# [The exercise]
Copy out the records below word for word, starting with the line that contains "Task: Uncheck Rotate upper case chars" and going on through the line that contains "coord(515,527)", and give only those lines.

** BEGIN **

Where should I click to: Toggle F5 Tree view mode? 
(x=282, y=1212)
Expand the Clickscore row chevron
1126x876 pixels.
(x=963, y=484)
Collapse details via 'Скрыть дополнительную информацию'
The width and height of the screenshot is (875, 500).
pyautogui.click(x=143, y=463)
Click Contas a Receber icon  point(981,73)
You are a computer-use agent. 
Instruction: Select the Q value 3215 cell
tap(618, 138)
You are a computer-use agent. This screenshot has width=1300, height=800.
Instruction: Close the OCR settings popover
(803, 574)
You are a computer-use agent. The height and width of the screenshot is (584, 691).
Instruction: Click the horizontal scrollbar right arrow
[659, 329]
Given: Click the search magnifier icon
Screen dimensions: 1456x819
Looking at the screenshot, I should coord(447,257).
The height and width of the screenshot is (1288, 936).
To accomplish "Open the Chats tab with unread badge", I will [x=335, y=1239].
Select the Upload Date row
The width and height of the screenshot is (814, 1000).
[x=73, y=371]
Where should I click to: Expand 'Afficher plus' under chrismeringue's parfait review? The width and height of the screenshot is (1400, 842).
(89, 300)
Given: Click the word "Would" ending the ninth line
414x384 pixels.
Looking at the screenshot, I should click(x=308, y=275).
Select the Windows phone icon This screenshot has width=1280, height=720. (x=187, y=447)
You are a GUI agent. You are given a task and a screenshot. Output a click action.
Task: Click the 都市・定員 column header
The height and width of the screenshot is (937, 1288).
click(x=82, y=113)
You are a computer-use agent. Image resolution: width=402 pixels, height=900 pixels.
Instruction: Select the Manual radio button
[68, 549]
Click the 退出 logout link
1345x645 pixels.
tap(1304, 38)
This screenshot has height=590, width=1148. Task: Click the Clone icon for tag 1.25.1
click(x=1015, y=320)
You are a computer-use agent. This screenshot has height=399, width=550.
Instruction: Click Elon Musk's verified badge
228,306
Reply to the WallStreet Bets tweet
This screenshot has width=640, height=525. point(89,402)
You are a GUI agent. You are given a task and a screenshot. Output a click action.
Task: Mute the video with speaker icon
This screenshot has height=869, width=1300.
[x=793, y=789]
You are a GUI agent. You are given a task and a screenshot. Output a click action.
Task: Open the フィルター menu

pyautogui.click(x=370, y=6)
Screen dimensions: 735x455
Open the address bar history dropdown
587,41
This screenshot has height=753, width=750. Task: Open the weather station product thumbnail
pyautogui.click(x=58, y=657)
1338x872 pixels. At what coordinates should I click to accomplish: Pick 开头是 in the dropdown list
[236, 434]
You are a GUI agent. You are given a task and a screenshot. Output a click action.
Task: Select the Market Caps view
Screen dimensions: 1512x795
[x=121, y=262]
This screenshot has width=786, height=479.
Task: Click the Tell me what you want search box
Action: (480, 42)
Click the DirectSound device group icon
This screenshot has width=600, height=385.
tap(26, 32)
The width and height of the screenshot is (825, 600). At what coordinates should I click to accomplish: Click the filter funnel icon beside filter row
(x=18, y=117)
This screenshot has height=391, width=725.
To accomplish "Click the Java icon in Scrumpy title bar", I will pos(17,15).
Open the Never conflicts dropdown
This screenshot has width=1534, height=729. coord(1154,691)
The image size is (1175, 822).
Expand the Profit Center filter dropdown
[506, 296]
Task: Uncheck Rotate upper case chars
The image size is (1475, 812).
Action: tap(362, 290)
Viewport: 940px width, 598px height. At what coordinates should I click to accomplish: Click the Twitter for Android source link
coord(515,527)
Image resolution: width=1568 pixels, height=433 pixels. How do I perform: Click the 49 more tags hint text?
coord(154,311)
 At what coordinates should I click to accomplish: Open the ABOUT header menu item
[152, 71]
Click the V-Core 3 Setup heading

** END **

# [Result below]
Task: Uncheck Rotate upper case chars
The image size is (1475, 812).
Action: tap(362, 290)
Viewport: 940px width, 598px height. At what coordinates should I click to accomplish: Click the Twitter for Android source link
coord(515,527)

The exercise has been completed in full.